WHAT THE TASK ASKS =>
Filter the records below, keeping only lines with the string "icon".

Pixel coordinate grounding data
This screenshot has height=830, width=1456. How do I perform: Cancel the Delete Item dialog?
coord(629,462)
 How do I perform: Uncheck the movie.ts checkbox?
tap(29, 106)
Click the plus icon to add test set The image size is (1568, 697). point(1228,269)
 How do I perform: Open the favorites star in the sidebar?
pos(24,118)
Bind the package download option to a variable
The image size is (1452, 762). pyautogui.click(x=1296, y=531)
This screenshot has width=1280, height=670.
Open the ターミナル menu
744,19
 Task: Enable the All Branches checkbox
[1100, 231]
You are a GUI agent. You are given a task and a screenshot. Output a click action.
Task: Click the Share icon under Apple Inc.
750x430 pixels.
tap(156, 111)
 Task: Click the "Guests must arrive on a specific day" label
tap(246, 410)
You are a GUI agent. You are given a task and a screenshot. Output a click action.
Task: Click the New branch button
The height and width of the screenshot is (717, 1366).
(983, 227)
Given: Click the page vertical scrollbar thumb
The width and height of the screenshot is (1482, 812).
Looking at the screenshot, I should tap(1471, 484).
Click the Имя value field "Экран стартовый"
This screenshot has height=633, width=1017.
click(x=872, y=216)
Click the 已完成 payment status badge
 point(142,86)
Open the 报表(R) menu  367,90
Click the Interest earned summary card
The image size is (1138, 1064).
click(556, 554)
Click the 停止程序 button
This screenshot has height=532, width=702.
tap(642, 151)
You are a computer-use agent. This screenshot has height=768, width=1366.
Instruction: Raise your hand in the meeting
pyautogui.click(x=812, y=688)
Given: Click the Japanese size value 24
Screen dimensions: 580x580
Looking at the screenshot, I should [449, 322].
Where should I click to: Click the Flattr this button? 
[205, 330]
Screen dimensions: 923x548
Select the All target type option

SOLUTION FOR THIS EXERCISE =>
Click the plus icon to add test set The image size is (1568, 697). point(1228,269)
Task: Click the Share icon under Apple Inc.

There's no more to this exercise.